> **Records for the task**
━━━
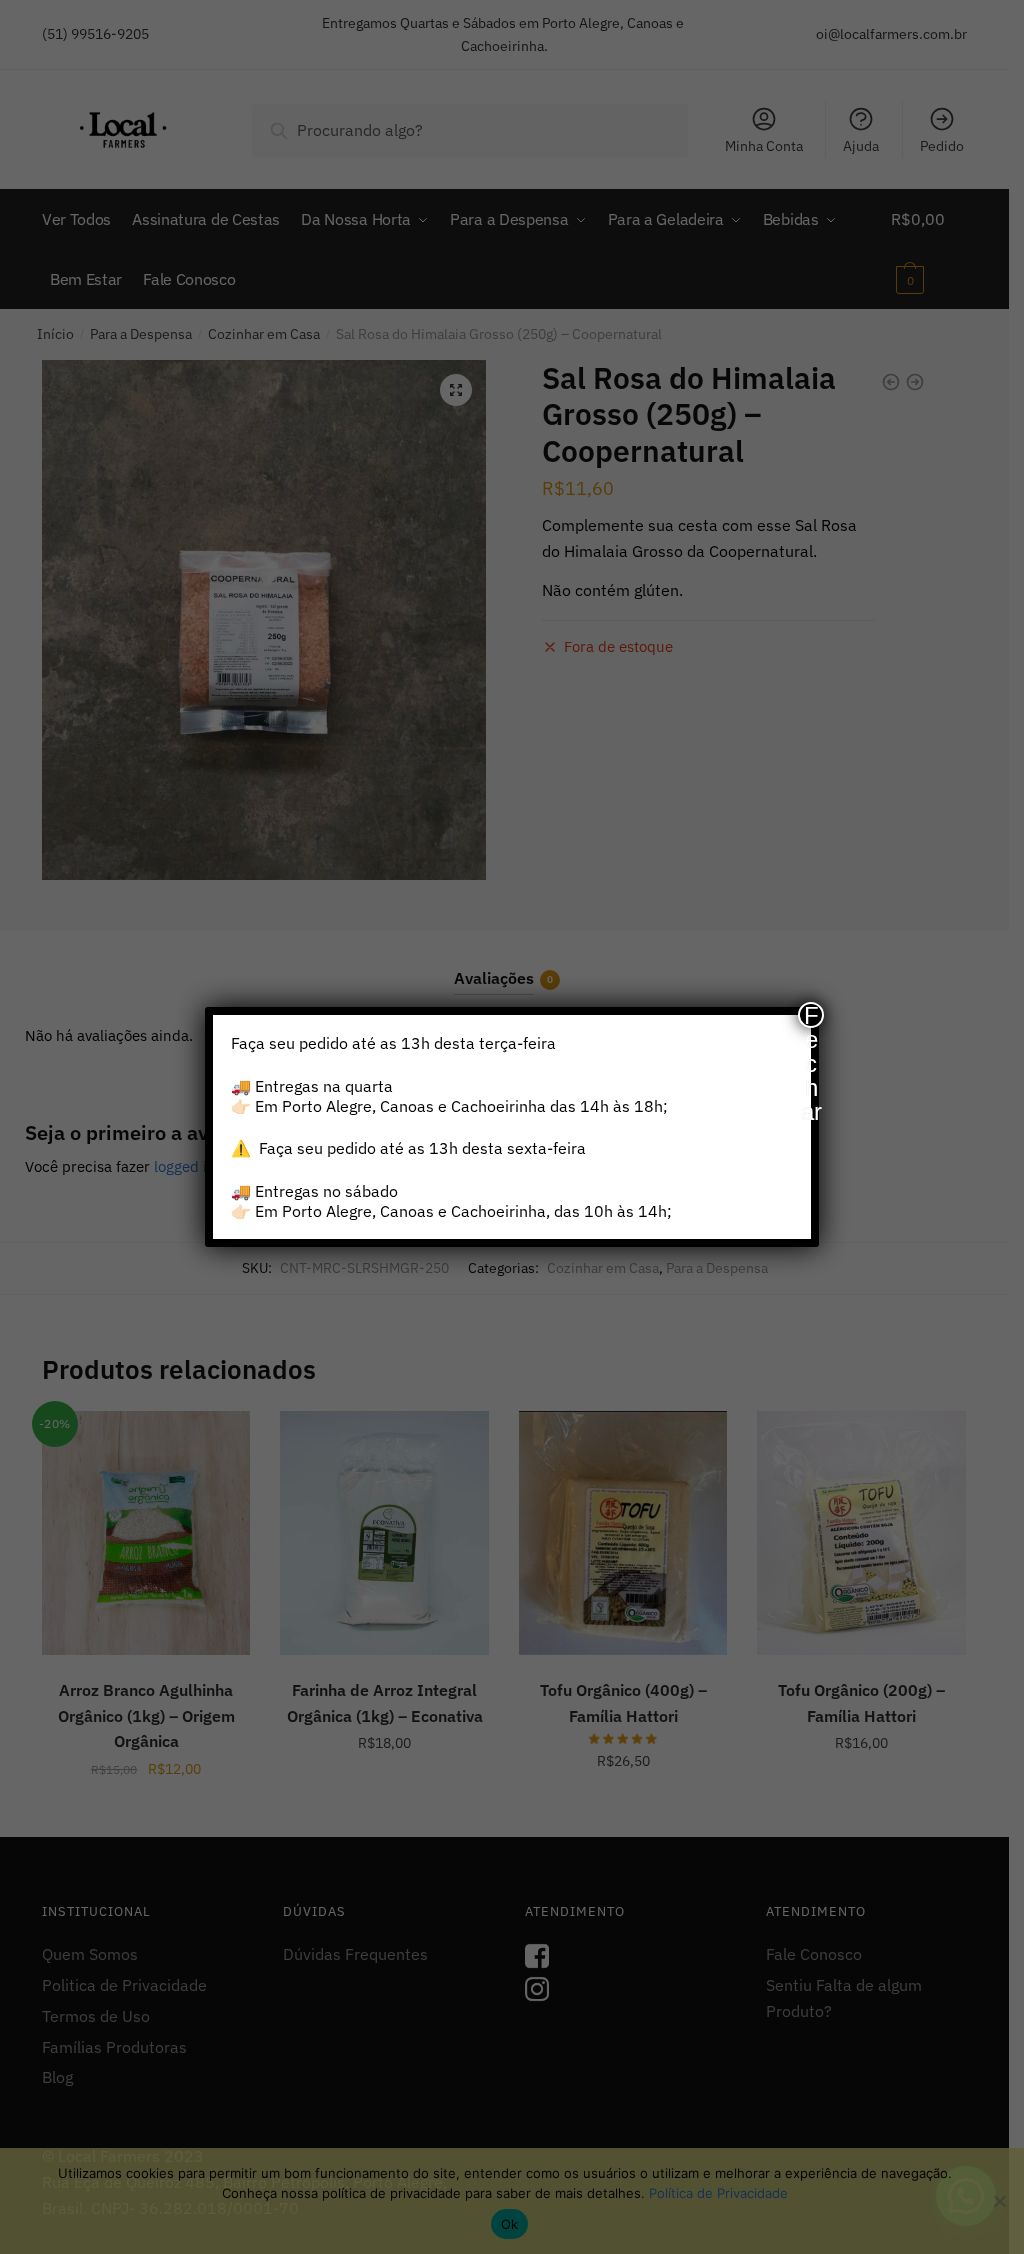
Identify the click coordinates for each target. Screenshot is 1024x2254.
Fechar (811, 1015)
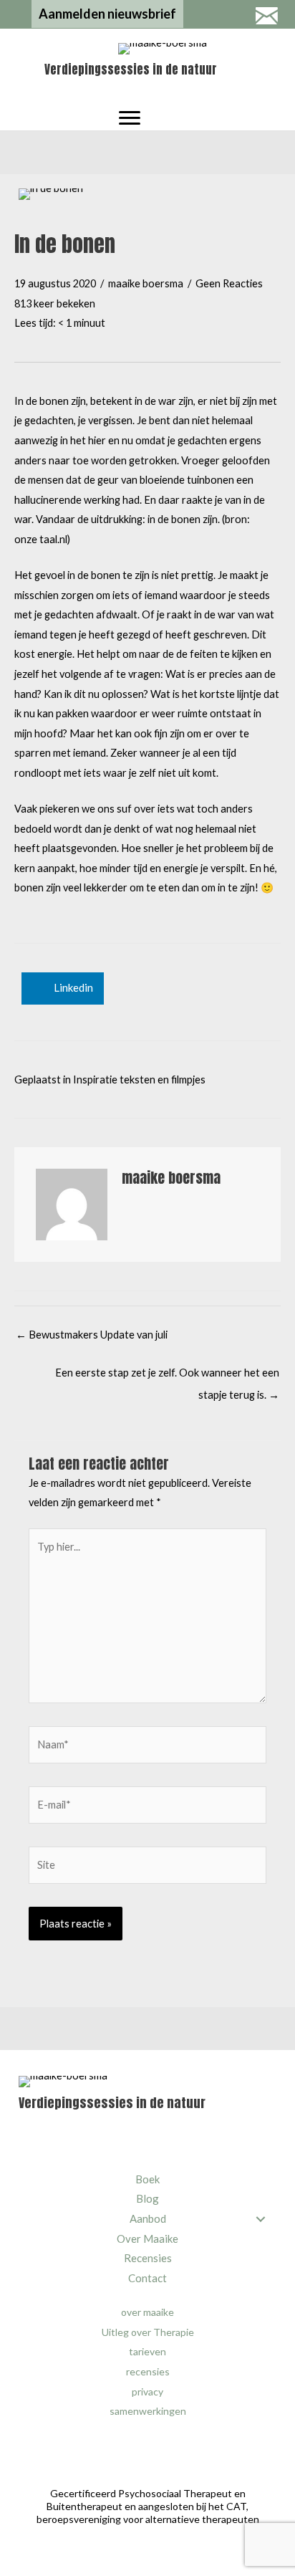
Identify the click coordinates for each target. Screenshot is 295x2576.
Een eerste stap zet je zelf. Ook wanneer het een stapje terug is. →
━━━
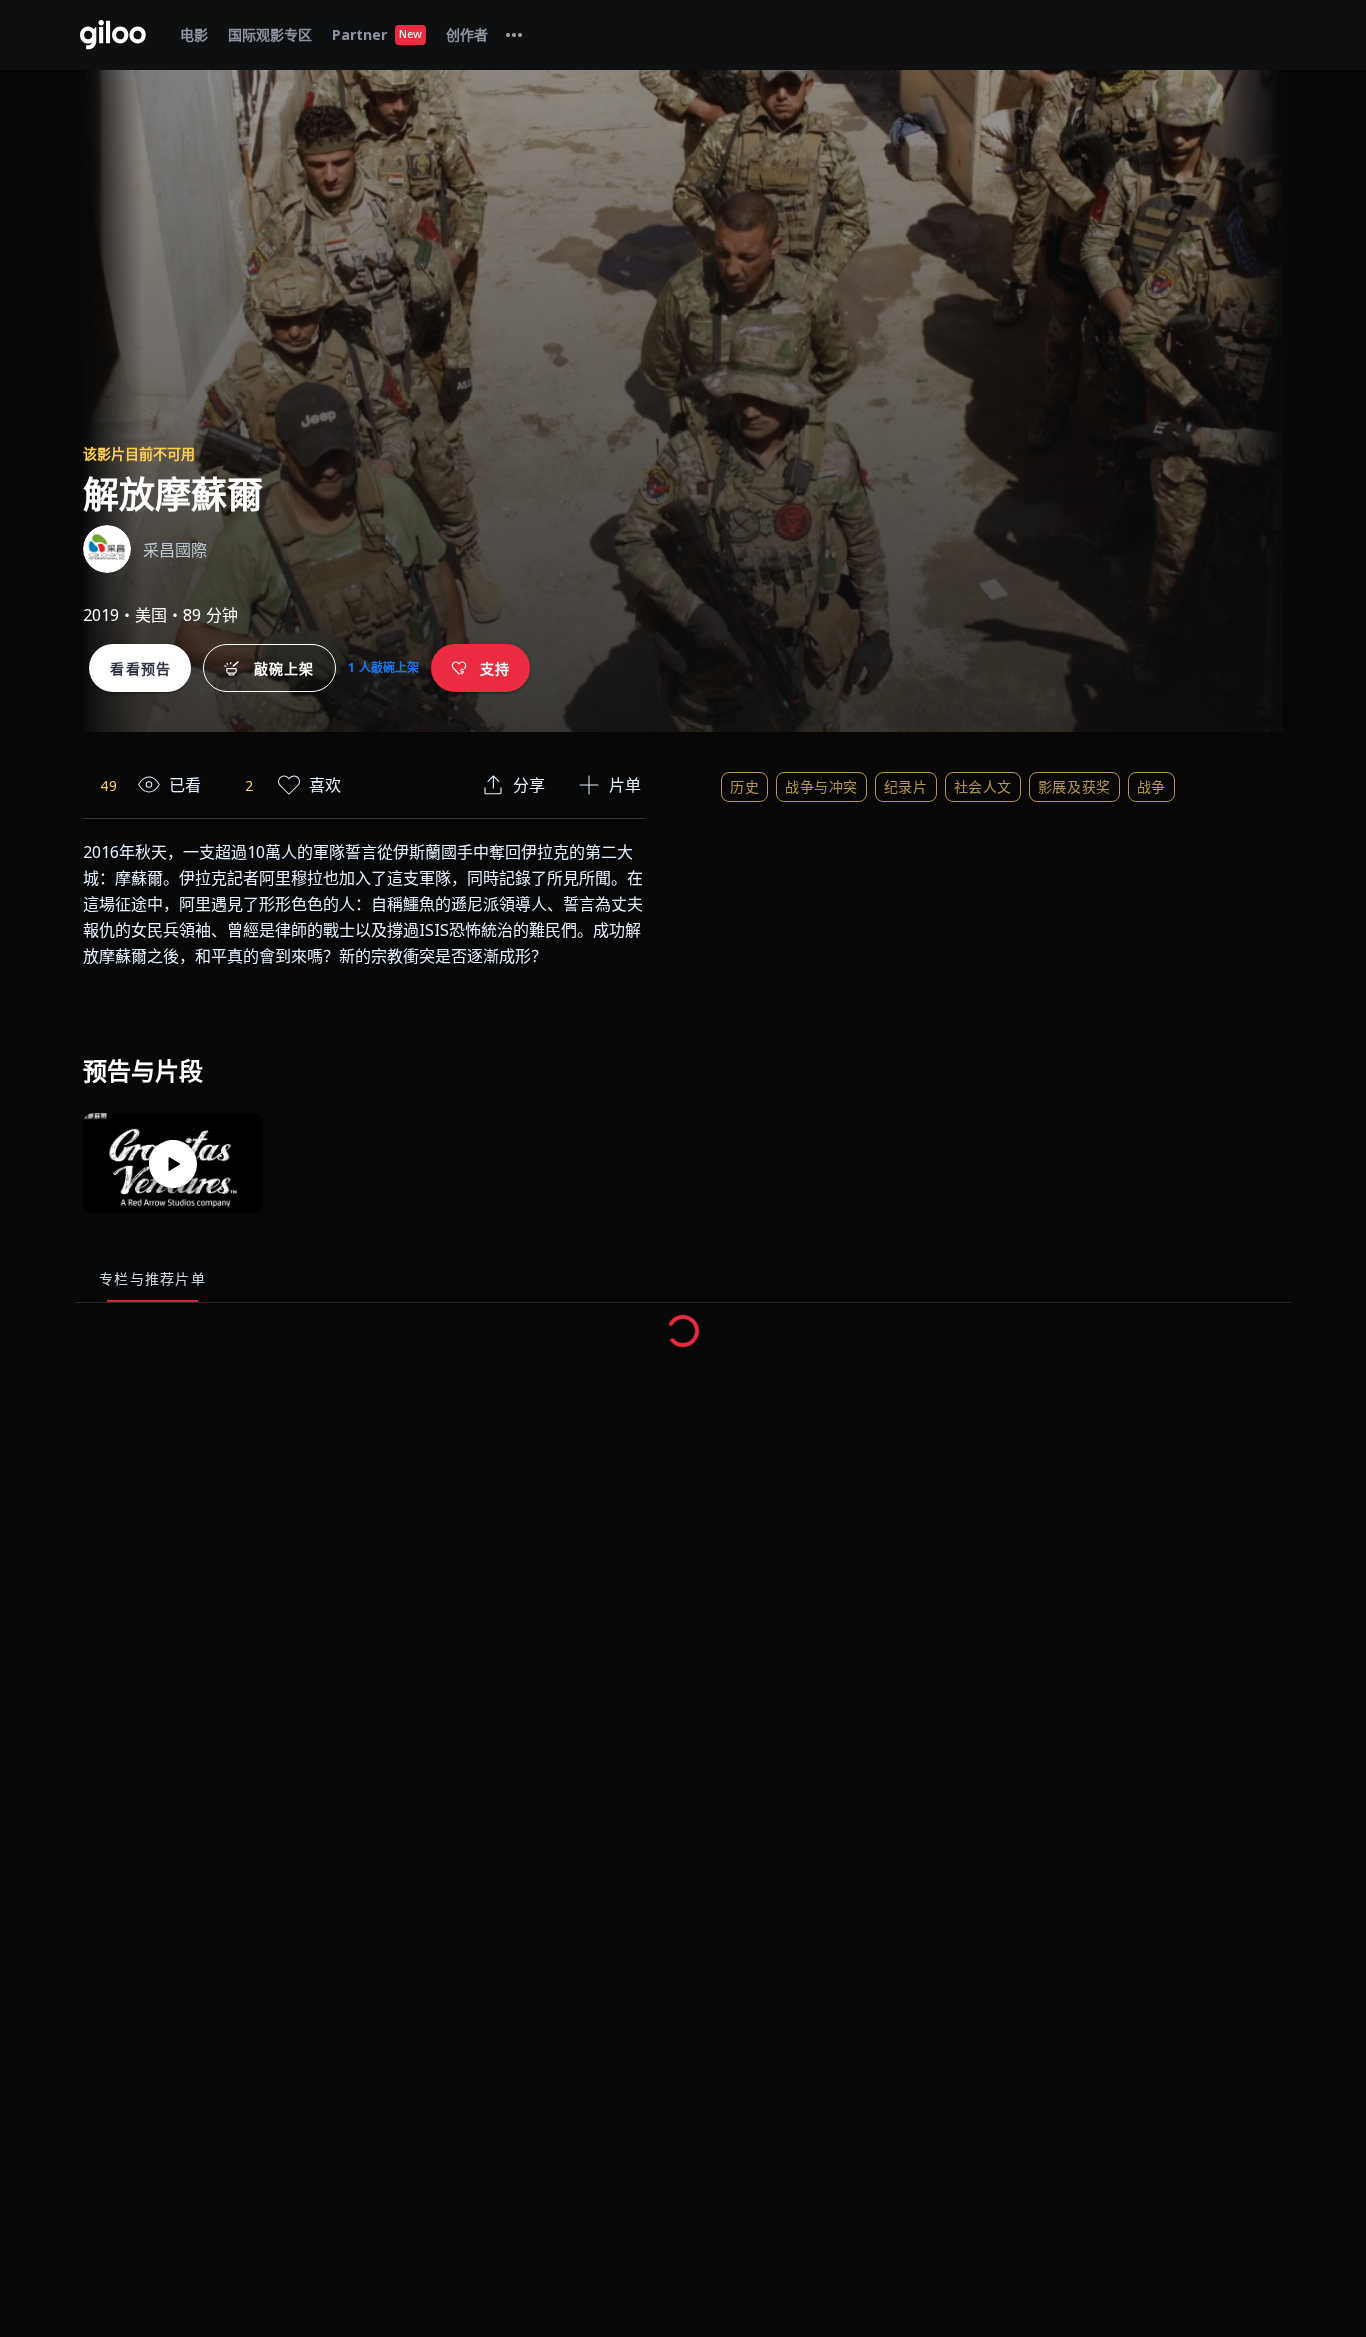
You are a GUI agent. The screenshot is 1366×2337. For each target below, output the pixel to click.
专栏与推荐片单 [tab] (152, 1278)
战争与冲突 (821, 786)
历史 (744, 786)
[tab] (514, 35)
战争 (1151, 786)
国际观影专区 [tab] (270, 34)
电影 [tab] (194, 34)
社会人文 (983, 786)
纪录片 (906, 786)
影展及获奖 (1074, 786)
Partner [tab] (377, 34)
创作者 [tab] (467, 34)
━━━
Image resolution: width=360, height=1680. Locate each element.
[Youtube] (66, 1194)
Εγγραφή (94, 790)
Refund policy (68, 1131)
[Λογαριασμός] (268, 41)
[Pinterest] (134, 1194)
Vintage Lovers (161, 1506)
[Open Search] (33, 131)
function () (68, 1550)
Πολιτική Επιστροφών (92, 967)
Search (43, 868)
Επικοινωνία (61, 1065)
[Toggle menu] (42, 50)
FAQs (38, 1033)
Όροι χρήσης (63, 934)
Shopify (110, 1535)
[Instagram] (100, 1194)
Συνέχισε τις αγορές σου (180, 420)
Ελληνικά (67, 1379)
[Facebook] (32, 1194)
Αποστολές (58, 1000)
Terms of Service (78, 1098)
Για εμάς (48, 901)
━━━
> **Instructions to follow**
Above are entries with pictures among them. Write out exactly the lines from the one containing "Screenshot is 1024x2254." through the one containing "Een eerste stap", ends included, and leave those pictures out.

> **Result of the task**
Identify the click coordinates for each target. Screenshot is 1024x2254.
Fechar (811, 1015)
Identify the click coordinates for each target. Screenshot is 295x2576.
Een eerste stap zet je zelf. Ook wanneer het een stapje terug is. →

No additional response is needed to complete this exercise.